The only thing that keeps me going at this point is knowing that those pages weren't wasted. Inevitably, in writing through my story yet again, I've deepened my understanding of my characters and their motivations and the story that must be told. In essence, I'm in search of their six-word memoir.

Note to self: Hmmm. I wonder how the six-word memoir might be applied to stalled projects or those pieces to which I throw up my hands and blame writer's block. In light of the six-word memoir, I wonder if the reason the pieces aren't working is because I haven't yet defined the main characters' six word memoirs. *Tapping one's chin.* I definitely plan to explore the idea.

Wednesday, January 14, 2009

Visit a Vermont College Residency Through the Eyes of Writers on the Scene

Have you ever wondered what happens at a Vermont College Residency? If so, surf on over to Through the Tollbooth for a play by play of the Winter Residency now in progress.

Monday, January 12, 2009

Cool Tool--Put this One in Your Writer's Toolbox

If your creative or non-fiction writing requires a bibliography or citations, you'll want to check out Easybib.

Fellow writer J and I met one of the creators of the EasyBib after making our presentation about teen writers' groups at the Illinois Library Association Annual Meeting in Chicago last fall. The idea for the site was born after its creators (college students at the time) were assigned a flurry of research papers requiring bibliographies with conflicating citation styles. Tired of scrambling for the proper format for each professor, they set out creating the go-to source for bibliographies and citations. Millions of students have used the site since its creation in 2001. Ingenious.

As J said (in so many words) after hearing the story: You've got to love it when college students use their powers for good.

Sigh. I wish I had had this nifty little tool while at Vermont College. It would have made the task of writing all those critical essays A LOT less painless.

Saturday, January 10, 2009

Happy (Belated) New Year

Since graduating from Vermont College, my routine has been to put down my writer's pen by mid December and take it back up again after the girls return to school. Unfortunately, my reentry into 2009 didn't go as planned.

My last post on Kat's Eye was three weeks ago. Three. I didn't realize I'd been absent from cyberspace for so long until my good writer friend, A, called this evening to ask if I was alive. The subtext to her question was really, “Is everything all right?”

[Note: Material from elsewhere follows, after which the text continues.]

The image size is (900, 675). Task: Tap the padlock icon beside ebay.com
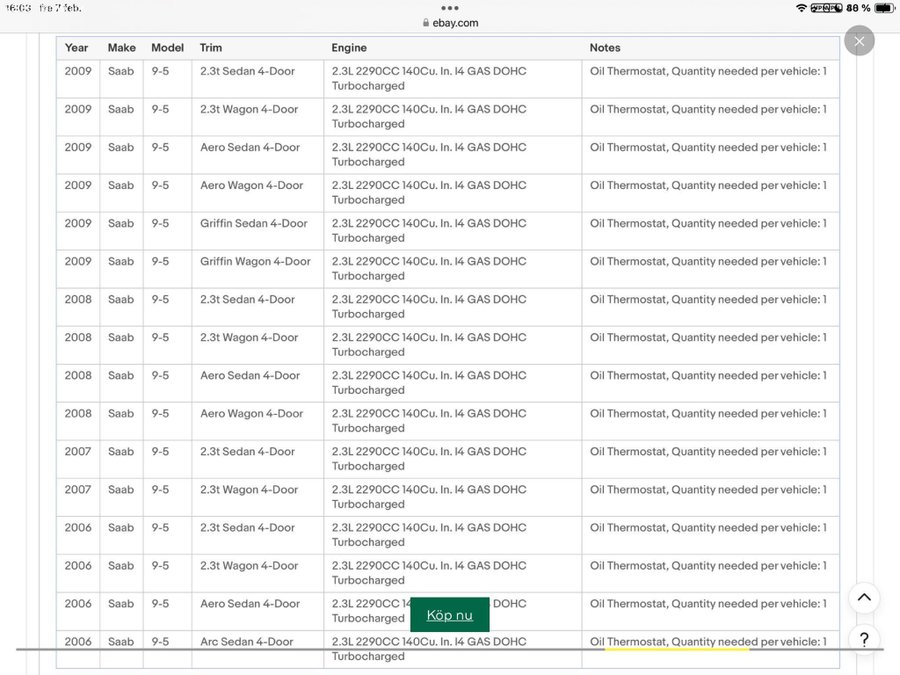click(x=426, y=23)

The question isn't a trivial one, especially when taking E and her many health issues into account. In the past, unplanned hiatuses from this space have been caused by unexpected hospitalizations and prolonged illnesses. For the record we're all fine here. But if you're near a good solid piece of wood, preferably oak, walnut, or cherry, please knock on it for us.

We survived the holidays, and all its requisite visits to relatives and from relatives. We even hosted our traditional New Year's Eve sleepover with family friends we've known since high school. We did all this and more without serious illnesses or mishaps. Our healthy run lasted so long that for a few bliss-filled weeks I seriously believed that the new medication E had started was the circle of protection I'd been praying for, the one that would keep her healthy during the dark winter months.

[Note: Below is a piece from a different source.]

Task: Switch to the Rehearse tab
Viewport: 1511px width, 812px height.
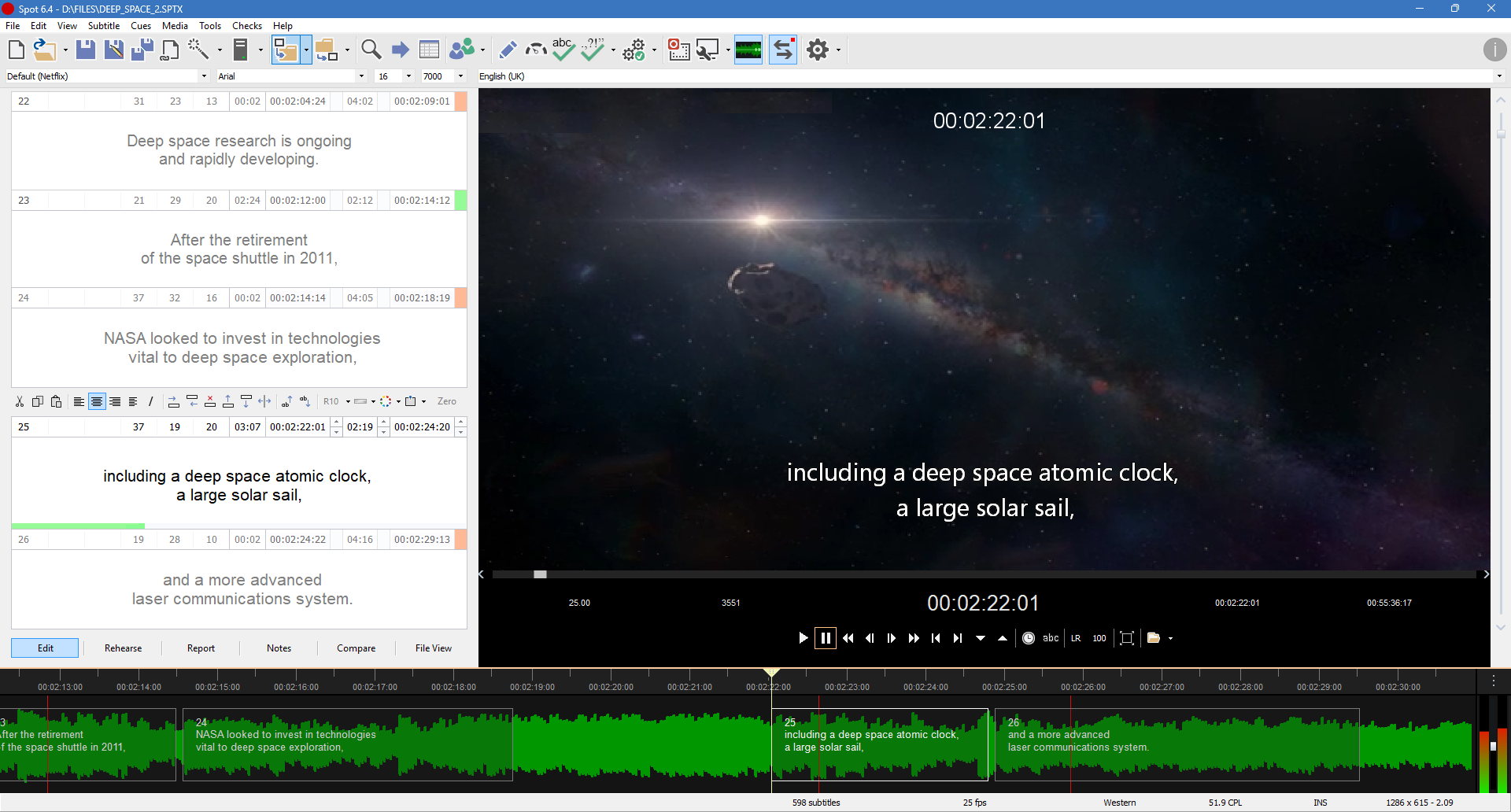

The magic wore thin near the end of Christmas Break. We suspected something was amiss when E lost her appetite. A cough followed. Then the fever arrived. Diagnosis when it was all over: ear infection. The medicine kicked in in time for E to return to school Thursday.

Then it was my turn. My head hurt. My sinuses ached. I was coughing and crabby. And instead of feeling energized after Jazzercise, I felt like I was 90 years old. I should have been writing on E's first day back at school. Instead, I parked in the waiting room of my physician, feeling guilty that I hadn't seen him in person for over a year, and praying that my cell wouldn't ring with a call from the school that E wasn't well enough to return to school after all.

In the end I was diagnosed with—you guessed it—a full blown a sinus infection. All this time I'd been attributing my headaches and fatigue to the holidays and my bottomless to-do list. Um. Doy.

On a positive note, the medicine is already working its magic. Day two and I'm able to think in complete sentences again. Yea me.